Data pulled from a collection
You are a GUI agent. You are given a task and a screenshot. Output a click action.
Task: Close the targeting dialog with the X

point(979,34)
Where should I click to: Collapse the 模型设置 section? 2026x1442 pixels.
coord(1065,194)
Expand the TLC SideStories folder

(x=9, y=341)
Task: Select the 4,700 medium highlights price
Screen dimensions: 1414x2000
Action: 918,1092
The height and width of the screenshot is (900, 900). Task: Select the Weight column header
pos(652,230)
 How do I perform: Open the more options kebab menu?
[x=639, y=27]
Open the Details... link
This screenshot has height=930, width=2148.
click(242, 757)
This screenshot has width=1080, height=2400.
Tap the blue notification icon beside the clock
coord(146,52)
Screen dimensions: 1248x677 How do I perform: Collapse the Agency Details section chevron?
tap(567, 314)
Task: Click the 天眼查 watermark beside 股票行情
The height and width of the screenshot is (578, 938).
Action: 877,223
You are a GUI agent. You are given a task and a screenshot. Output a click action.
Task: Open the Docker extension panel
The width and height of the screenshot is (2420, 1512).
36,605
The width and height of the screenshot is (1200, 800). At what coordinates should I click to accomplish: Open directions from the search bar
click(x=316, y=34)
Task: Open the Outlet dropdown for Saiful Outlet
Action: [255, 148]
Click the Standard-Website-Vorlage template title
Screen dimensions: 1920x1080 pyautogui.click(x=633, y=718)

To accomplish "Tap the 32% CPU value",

Exercise objective
Pull out the lines starting at the one that contains "Click the Standard-Website-Vorlage" and ending at the final line, reproducing each word for word.

Task answer
Click the Standard-Website-Vorlage template title
Screen dimensions: 1920x1080 pyautogui.click(x=633, y=718)

To accomplish "Tap the 32% CPU value",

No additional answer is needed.